Birgitta paused suddenly and turned to face an old limestone wall. Elysia, who did well not to step on her heel, was about to ask why, when the woman drew a black witchstone from her pocket and placed it into a hole that Elysia could barely see.
A doorway, stuttered into existence.
‘Quick, in you go,’ Birgitta said.
Elysia stepped cautiously into the void while Birgitta retrieved the stone. A moment later they were in total darkness surrounded by a musty, damp smell. Birgitta muttered, and a line of stones began to glow one by one, a ripple of white light spreading up ahead, illuminating a long, narrow corridor.
‘Where are we?’ Elysia asked. ‘Are we even allowed to be in here?’
‘You’re too cautious! By the source, have I taught you nothing? If you risk nothing, then you will end up just like the others. You should be thrilled about a secret passageway.’
‘Well I am, in a way . . . But where is this?’
‘Within the walls. The sisters can quickly walk from one part of Jarratox to the other without being seen by means of these tunnels.’
‘Why do they need to be secret about it?’

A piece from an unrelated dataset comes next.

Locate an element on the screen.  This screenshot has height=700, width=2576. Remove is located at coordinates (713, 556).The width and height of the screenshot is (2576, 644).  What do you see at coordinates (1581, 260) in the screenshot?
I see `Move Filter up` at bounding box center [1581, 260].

‘The sisters don’t like terms like secret. They pride themselves on being open and honest – or at least that is what they tell others. What I’m about to show you will prove that it is a lie.’
>
‘Should you be showing me this?’
‘You’re old enough to decide for yourself,’ Birgitta said. ‘Now, come on.’

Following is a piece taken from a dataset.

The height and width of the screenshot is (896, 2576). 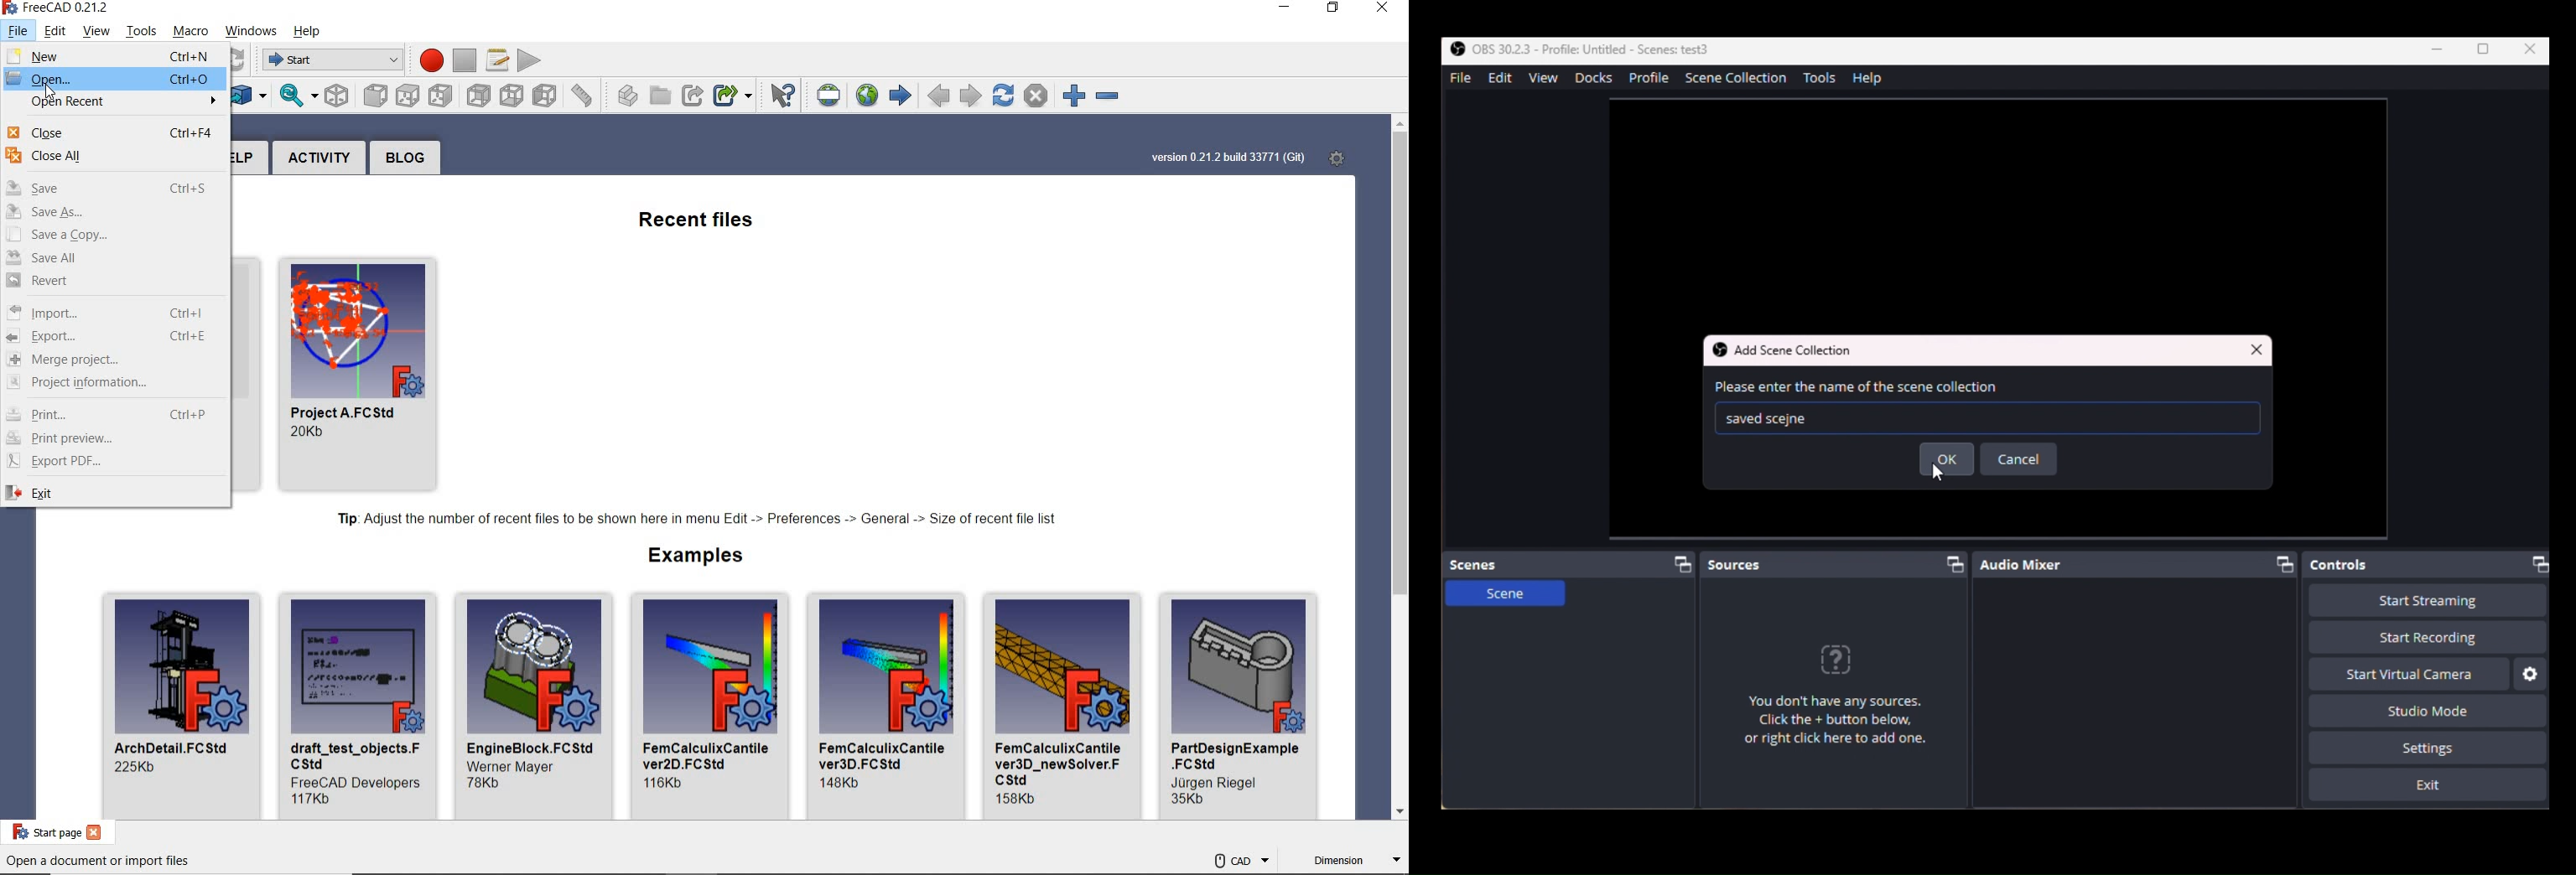 What do you see at coordinates (298, 96) in the screenshot?
I see `SYNC VIEW` at bounding box center [298, 96].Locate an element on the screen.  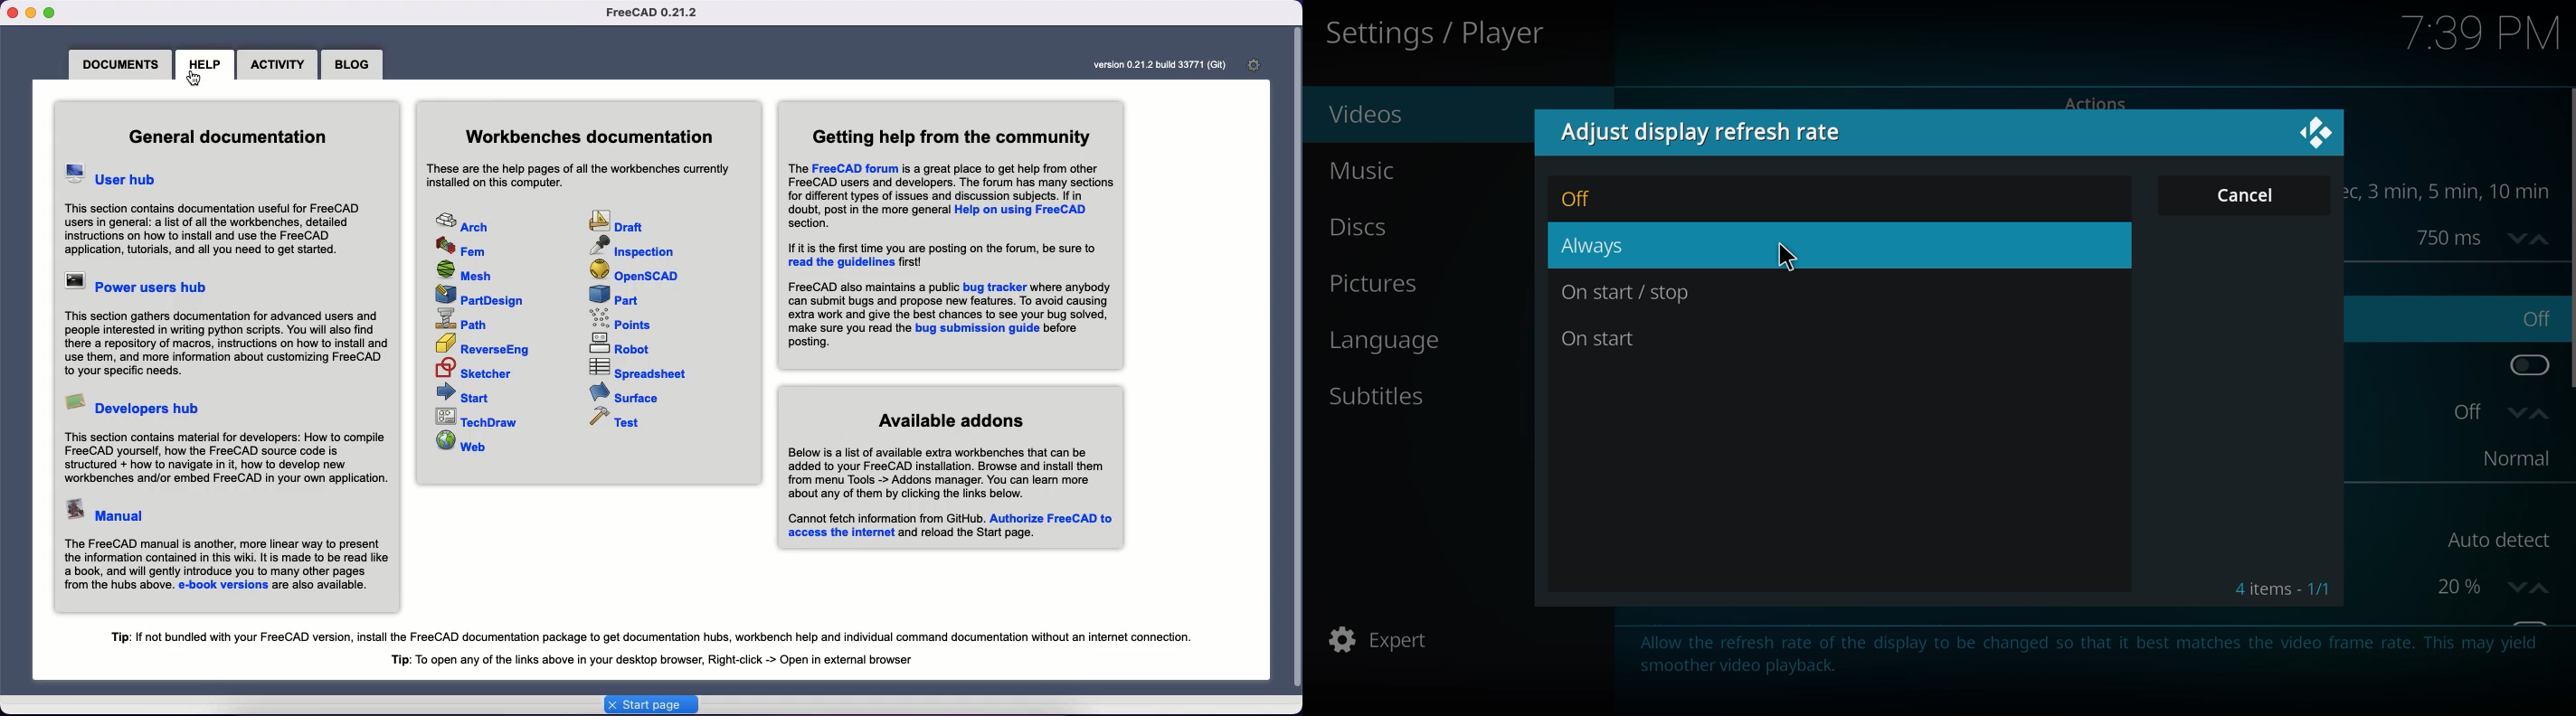
videos is located at coordinates (1375, 114).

They continued following the glowing stones for a short while.
Elysia could hear the muffled sounds of chattering.
‘Is this passage underneath some of the sisters’ rooms?’ she asked.

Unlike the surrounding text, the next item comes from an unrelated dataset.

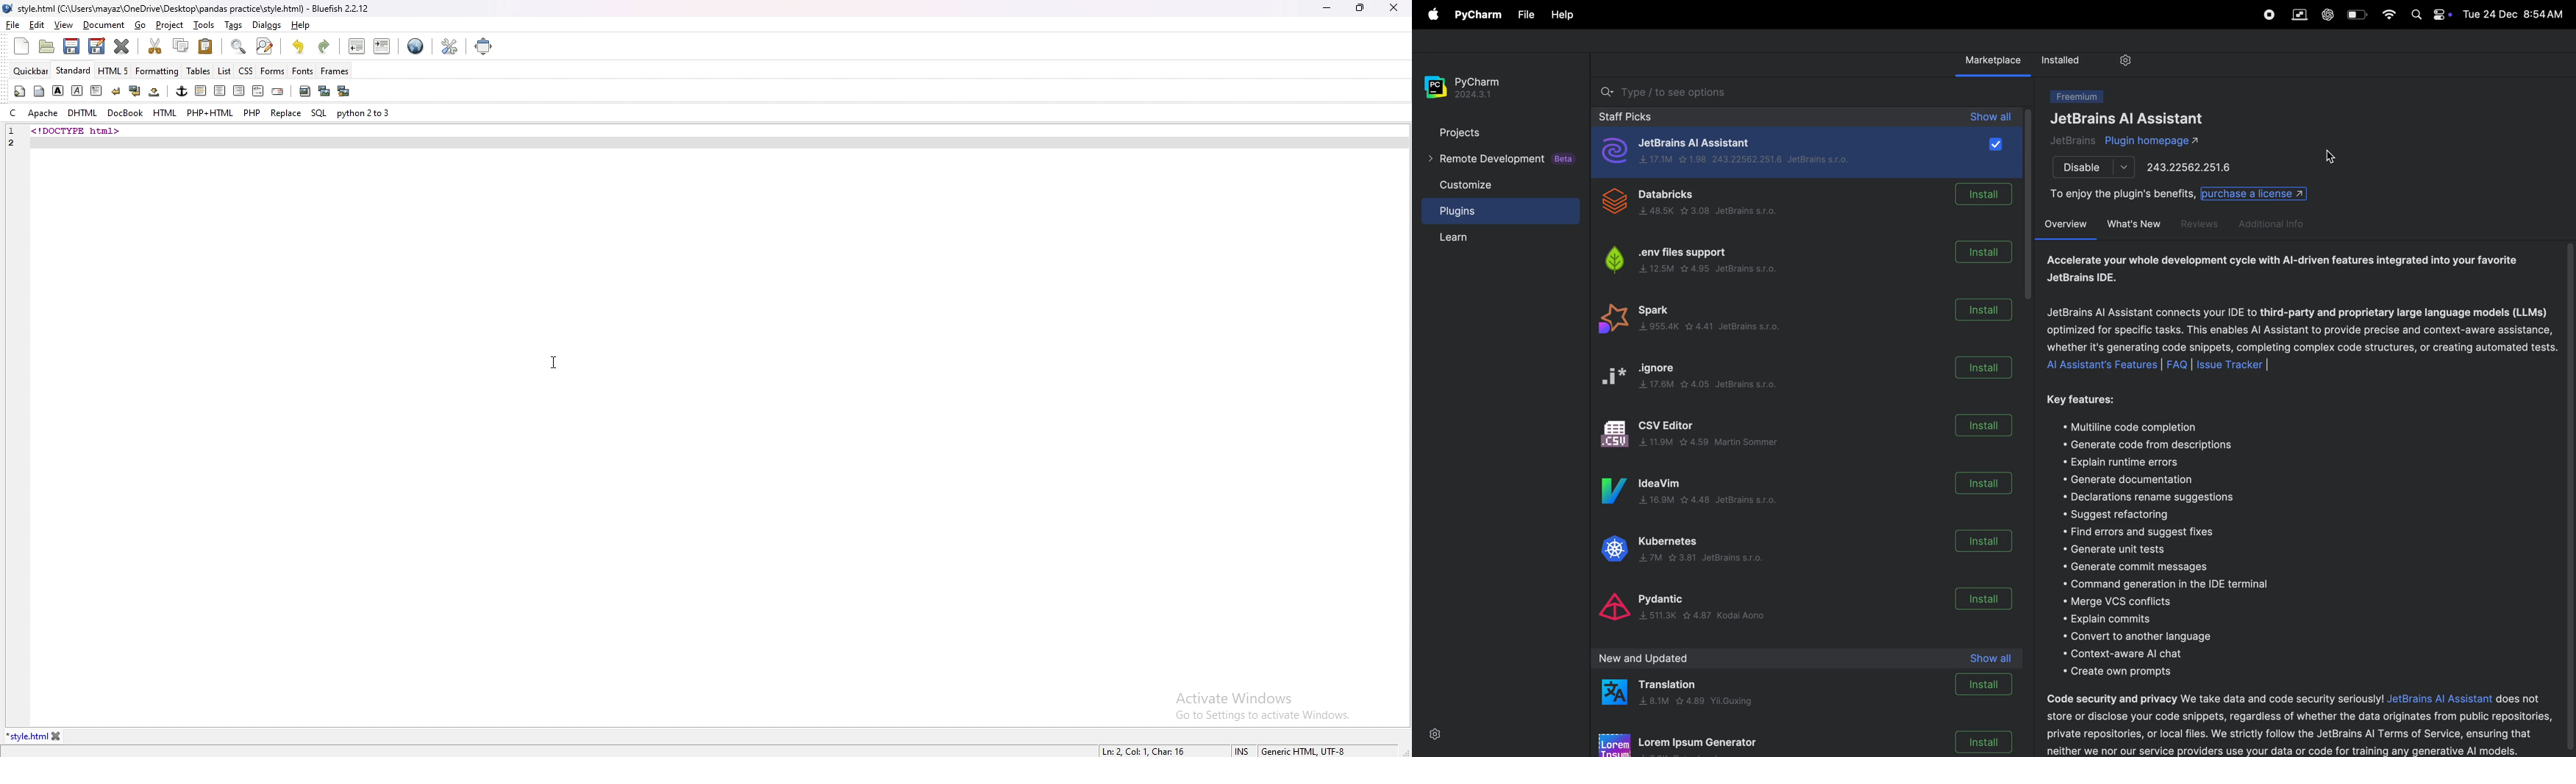  Describe the element at coordinates (1145, 750) in the screenshot. I see `line info` at that location.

‘This part is,’ Birgitta said, pausing to perceive their location. Elysia could tell they were standing at some kind of crossroads, but the lights in front of them began to fade, their power seeping away slowly.
Birgitta gestured to the right and another line of stones began to glow.
‘How did you do that?’ Elysia asked.
‘The stone,’ Birgitta replied, showing her the same black stone she had placed into the wall earlier. ‘The stone knows where I want to go.’
‘I don’t believe you.’
‘Good,’ said Birgitta mysteriously, and added, ‘Now keep your voice to a whisper from here on.’
Elysia nodded and followed the older sister. The sound of voices became slightly fainter, then, after they’d climbed up a spiral stairwell, it became much louder once again.
Eventually the two of them stepped out into a low-roofed corridor. It featured a small, decorative iron grille to the stonework on the outside, allowing in a slit of natural light to capture dust motes and cobwebs. There was a similar grille a little further on, on the left, only this time it faced down into a dimly lit auditorium.
‘This is a conclave of sisters,’ Birgitta whispered, her footsteps light on the boards. ‘They have not held one for ten years or more.’
She directed Elysia towards the grille. The two of them sat down on the floor and pressed their faces against the ironwork.